I tend to think of wildlife portraits as finding the essence of an animal. Just like human portraits, taking animal portraits follows a lot of the same rules with a few major differences. Whilst you’ll have the advantage of not having to worry about hair styling, wardrobe and makeup, you’ll spend a lot of time waiting for just the right moment to actually take a shot. Never work with animals or children they say. And they’d be right: children can be extremely unpredictable and uncooperative. Not all the time of course. But animals – in particular wildlife – well that’s even worse: you have very little chance to direct the shot. And they might not even turn up. If that lion doesn’t look at you, you can’t take a full face portrait with him looking right at you. Luckily, some animals are curious to see what has just stopped in front of them, like giraffes for example. But be quick. If you’re in a safari vehicle, you should have your camera ready for the shot before you stop. The animals are most interested in you at the point you arrive. After that (if they haven’t scarpered) they’ll often lose interest and never look at you again. Often though, animals keep a constant look-out and will turn to look in different directions repeatedly on the lookout. Even predators do this, so their kills don’t get stolen. Try to catch the animal looking directly at you if possible.
Luck plays a big part. But as with anything else, it’s possible to ‘refine’ luck by shortening the odds. Do your homework and find out when the animals are likely to be around. Go with a guide, or someone who knows the animals to increase your chances. There are times when certain animals don’t do much: lions are a great example! If you turn up at midday, they’ll be asleep. Find them at dawn or dusk and you’ll see them utterly transformed.

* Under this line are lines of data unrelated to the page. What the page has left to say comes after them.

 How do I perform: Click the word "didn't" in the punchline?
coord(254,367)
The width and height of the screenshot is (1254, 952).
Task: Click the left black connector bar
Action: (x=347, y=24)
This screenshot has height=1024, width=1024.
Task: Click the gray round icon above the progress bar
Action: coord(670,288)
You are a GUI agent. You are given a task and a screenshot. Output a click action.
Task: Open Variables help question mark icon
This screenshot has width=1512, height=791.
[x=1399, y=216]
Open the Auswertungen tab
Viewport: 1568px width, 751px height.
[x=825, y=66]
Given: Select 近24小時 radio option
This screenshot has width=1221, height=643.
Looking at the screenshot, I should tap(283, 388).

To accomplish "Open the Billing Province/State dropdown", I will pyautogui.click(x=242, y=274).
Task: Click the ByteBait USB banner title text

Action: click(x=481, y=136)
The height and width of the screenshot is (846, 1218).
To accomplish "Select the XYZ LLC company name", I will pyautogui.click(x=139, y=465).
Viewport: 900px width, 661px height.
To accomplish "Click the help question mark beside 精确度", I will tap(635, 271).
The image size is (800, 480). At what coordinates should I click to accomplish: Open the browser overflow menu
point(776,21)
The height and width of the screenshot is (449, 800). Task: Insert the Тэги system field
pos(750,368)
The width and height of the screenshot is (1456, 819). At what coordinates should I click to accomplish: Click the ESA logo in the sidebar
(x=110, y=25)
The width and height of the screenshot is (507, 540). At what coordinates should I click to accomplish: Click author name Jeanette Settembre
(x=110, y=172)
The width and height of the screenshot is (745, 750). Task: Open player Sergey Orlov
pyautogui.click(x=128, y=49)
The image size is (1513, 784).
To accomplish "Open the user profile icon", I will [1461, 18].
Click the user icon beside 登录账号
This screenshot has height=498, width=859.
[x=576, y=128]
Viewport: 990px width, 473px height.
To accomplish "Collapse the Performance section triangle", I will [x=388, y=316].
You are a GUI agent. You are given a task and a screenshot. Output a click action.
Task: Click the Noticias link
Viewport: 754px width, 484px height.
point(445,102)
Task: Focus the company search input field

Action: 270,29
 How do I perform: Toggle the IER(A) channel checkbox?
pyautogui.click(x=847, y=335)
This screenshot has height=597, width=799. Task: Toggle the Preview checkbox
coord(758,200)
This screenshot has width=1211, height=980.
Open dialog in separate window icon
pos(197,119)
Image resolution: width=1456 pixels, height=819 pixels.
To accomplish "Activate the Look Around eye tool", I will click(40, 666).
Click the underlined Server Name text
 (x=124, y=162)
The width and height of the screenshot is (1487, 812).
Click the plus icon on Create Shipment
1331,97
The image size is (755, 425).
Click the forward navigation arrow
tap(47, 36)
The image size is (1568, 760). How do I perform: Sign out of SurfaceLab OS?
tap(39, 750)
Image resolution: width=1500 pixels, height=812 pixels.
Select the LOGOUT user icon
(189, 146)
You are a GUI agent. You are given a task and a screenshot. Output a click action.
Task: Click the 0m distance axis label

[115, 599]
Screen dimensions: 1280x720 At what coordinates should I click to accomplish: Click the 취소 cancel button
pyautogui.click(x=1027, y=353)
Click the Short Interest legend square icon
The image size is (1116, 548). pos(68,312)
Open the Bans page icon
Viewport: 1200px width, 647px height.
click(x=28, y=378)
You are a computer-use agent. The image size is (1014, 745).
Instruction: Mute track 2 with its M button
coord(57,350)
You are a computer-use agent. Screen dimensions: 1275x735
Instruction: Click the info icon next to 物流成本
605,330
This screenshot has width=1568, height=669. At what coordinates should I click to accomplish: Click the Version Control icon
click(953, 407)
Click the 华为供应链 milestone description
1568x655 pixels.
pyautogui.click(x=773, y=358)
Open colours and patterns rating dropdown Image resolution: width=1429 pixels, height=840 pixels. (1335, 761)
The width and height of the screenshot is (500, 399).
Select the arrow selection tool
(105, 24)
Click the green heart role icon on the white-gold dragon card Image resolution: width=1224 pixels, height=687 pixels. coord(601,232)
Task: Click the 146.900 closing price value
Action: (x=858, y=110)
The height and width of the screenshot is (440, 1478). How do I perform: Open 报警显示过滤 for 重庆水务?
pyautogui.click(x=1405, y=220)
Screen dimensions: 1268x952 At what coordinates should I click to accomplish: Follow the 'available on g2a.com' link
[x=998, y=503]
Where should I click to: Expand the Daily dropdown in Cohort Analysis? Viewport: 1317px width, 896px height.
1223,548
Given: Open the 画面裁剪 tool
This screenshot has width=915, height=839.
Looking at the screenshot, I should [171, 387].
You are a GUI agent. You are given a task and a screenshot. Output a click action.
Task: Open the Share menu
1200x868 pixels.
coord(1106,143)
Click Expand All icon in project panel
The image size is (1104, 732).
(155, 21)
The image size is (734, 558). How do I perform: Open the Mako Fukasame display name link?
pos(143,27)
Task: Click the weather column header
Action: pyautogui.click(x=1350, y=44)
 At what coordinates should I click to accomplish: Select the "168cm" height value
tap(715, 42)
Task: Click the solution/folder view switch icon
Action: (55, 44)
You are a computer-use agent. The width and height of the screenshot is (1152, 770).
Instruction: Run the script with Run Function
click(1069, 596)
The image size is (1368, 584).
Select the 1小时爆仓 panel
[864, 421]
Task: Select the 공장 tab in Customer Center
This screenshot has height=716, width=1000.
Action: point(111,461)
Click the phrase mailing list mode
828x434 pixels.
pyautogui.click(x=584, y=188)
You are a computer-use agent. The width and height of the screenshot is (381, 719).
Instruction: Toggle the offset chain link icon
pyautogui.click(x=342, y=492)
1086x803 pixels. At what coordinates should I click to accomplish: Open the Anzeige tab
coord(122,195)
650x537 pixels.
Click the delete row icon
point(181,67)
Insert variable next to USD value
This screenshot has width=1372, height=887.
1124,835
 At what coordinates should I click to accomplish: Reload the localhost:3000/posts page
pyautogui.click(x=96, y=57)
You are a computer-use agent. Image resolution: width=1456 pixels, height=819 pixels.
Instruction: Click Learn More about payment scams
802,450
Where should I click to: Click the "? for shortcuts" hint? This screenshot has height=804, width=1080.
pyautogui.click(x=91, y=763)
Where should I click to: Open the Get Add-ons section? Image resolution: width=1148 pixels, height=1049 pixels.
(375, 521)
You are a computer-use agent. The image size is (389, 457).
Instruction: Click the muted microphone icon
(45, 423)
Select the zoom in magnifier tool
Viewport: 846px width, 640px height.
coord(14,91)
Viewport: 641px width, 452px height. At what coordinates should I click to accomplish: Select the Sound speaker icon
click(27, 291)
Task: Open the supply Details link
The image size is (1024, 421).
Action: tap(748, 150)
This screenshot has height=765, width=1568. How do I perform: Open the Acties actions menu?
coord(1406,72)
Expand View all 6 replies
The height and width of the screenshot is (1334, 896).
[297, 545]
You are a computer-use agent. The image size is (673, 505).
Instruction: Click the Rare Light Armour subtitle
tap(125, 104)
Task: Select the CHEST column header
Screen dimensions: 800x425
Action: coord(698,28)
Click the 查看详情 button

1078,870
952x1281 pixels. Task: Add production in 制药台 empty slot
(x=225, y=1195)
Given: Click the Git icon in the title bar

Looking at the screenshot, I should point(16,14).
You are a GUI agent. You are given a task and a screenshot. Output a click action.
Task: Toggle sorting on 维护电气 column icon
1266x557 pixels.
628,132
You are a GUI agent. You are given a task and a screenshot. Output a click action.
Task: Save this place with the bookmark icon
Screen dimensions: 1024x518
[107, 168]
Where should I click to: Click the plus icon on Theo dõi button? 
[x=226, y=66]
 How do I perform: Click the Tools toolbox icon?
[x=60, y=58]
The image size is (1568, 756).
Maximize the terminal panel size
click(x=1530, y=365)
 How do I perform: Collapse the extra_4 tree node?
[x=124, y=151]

When is the best light? Usually golden hour is best, not just because it’s a lovely colour, but also because the light comes in at more of an angle and creates a more 3D effect. Or it might create back-light for extra drama. All is not lost if the light isn’t great though: often, converting to black and white and carefully processing the image can make a great image.
Ok, so let’s talk technical stuff. In order to create a powerful connection with the animal, and so that you can show something of its character, you’ll have to decide how close to get. Most portraits work best when the animal is dominant in the frame. This is also a time when the rule of thirds doesn’t so much need to be used for the placement of the whole animal, as certain strong features of that animal. Think eyes on a thirds, or a hand on crossing thirds for example. Consider this portrait of a cheetah. Two of the signature features of cheetahs are the black ‘tear’ lines down each side of the nose, and those wonderful eyes. If you photograph the cheetah so that it’s small in the scene, those features won’t have much impact. So, zoom in with a long lens and make sure the eyes in particular are sharp. You’ll notice with the gorilla above that just one sharp eye works really well too. Zero sharp eyes doesn’t work, however! Speaking of sharpness, use as fast a shutter speed as you can get away with. If there’s not much light, crank up the ISO and use a beanbag or tripod. I know visual noise is undesirable, but sometimes a little noise is acceptable and is easily removable afterwards.
Separating the animal from the background is a good way to make it stand out. Try to use a shallow depth of field: as wide as you can go with the aperture. Be aware that any long noses may be out of focus if you’re at a really wide aperture, even if the eyes are in focus. In the world of lenses, I’m afraid long, fast lenses really do make a difference – and cost a whole pile of cash. Not only will you get closer in, but the quality of the shot will be better: sharpness, background blur (bokeh), contrast and lack of aberrations. It’s often the lens that’s more important than the camera. My sweetest lens was a Nikon 300mm f/2.8 and it cost an arm and a leg. I still haven’t replaced it since moving to Sony, but the intention is there.
As for post-processing, I like to do quite a bit to make sure the image really pops from the screen. As well as the usual exposure, white balance and so on, I usually add a bit more contrast, draw down the blacks and push up the whites and sharpen a bit more than I’d normally do. Also a touch of clarity and maybe a vignette or radial exposure filter with some dodging and burning. I realise that if you don’t know what these terms mean, this all may be a bit much to hear. It’s just to explain that my style is to perform quite a few tweaks to the image afterwards. Not always, but usually. And not always lots: usually subtlety is the best.
It’s worth pulling back a little sometimes and not cropping in too much. Whereas the cheetah’s face warranted a long lens and some cropping in post, the baboon above looked like it needed to a bit more space. It’s a portrait in its environment. The photo is still simple enough and the animal is the main subject, but there’s a little of its environment included, which I think enhanced the portrait.